**WORK TO COMPLETE:** The answer must consist of every line below that contains the word "Given".

**DATA IN THIS EXERCISE:**
++++++

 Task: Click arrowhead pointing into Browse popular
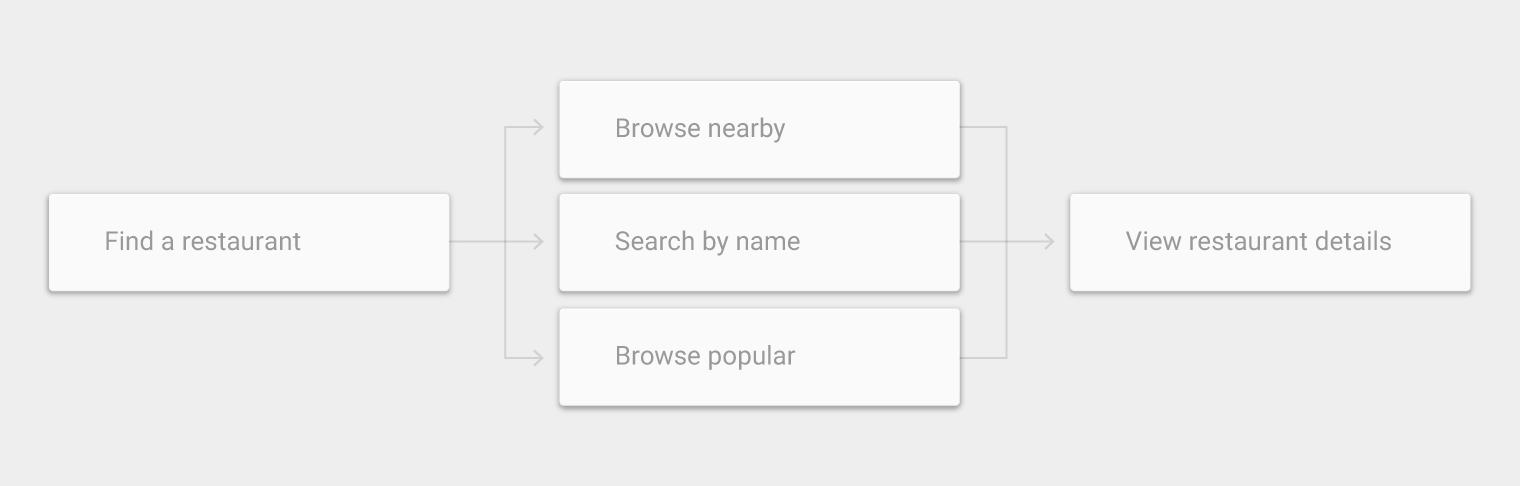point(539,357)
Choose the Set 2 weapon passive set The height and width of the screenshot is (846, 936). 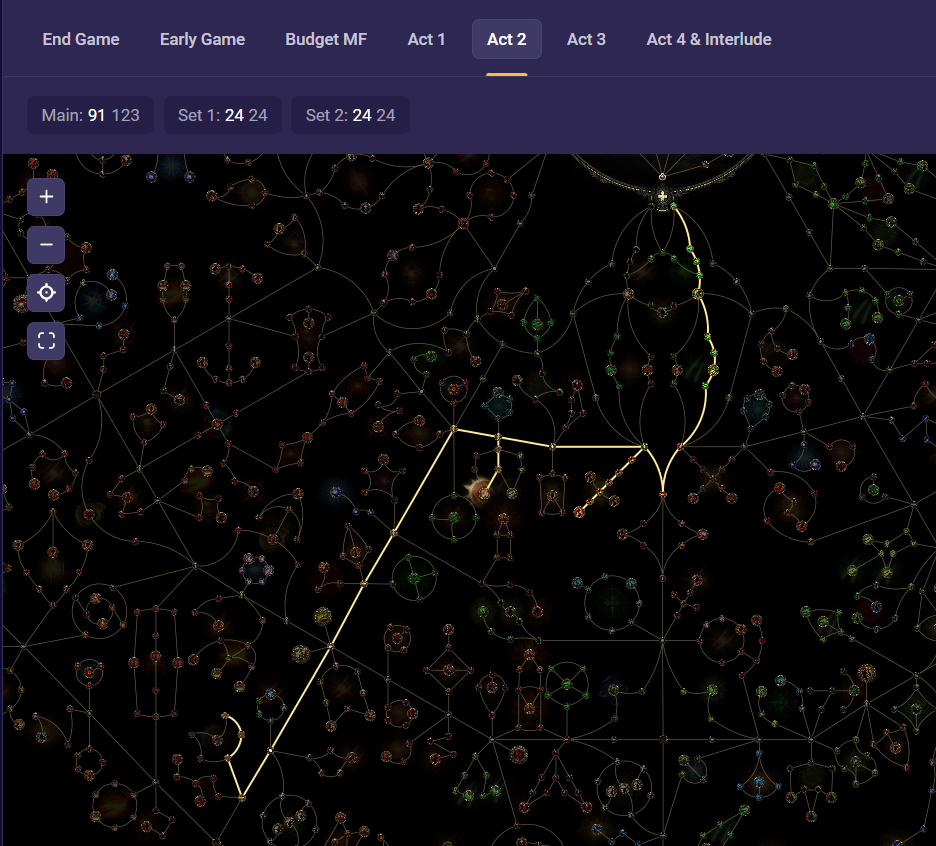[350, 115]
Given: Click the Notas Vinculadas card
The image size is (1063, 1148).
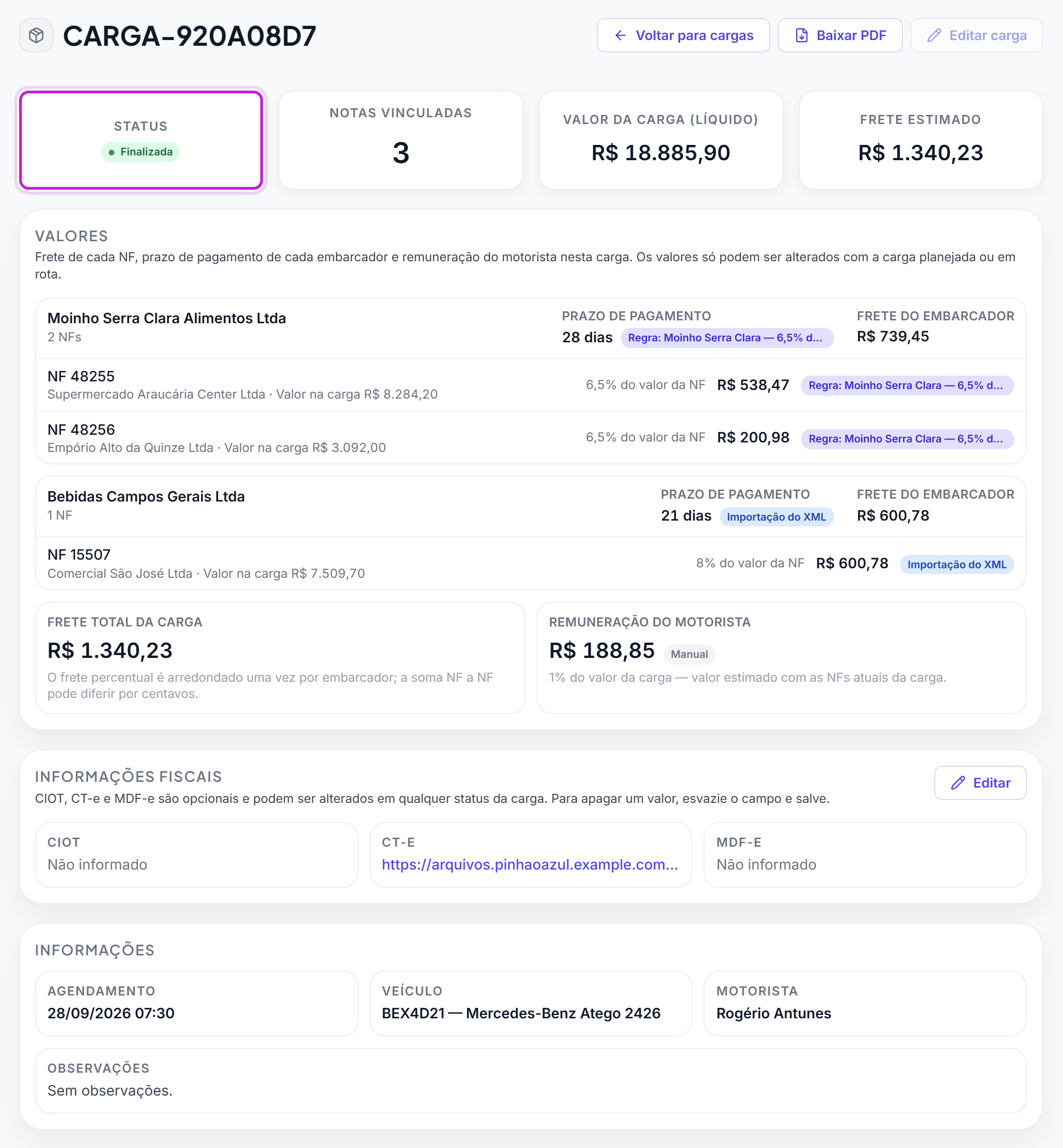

++++++

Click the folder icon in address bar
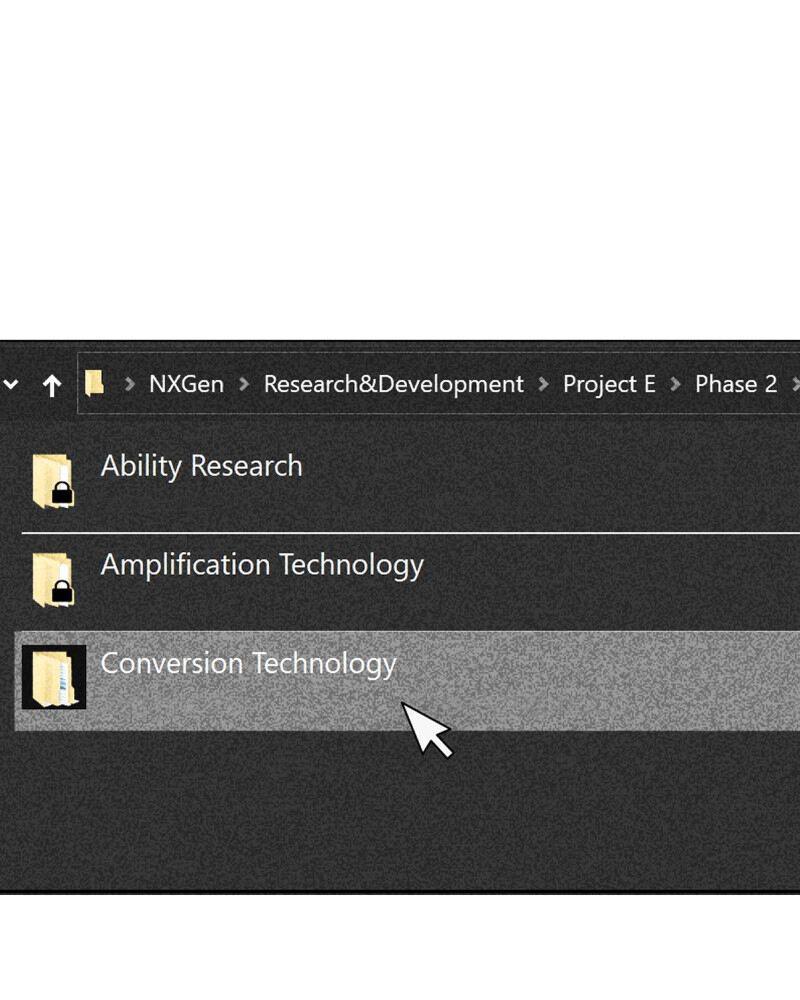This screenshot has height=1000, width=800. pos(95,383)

++++++

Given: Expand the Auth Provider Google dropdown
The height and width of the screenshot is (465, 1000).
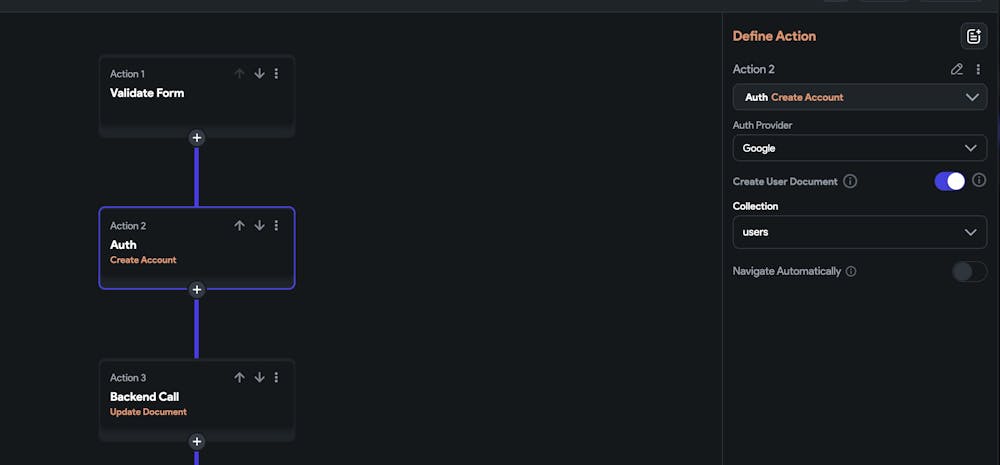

++++++

**ANSWER TO THIS TASK:**
Given: Click the Notas Vinculadas card
Given: Expand the Auth Provider Google dropdown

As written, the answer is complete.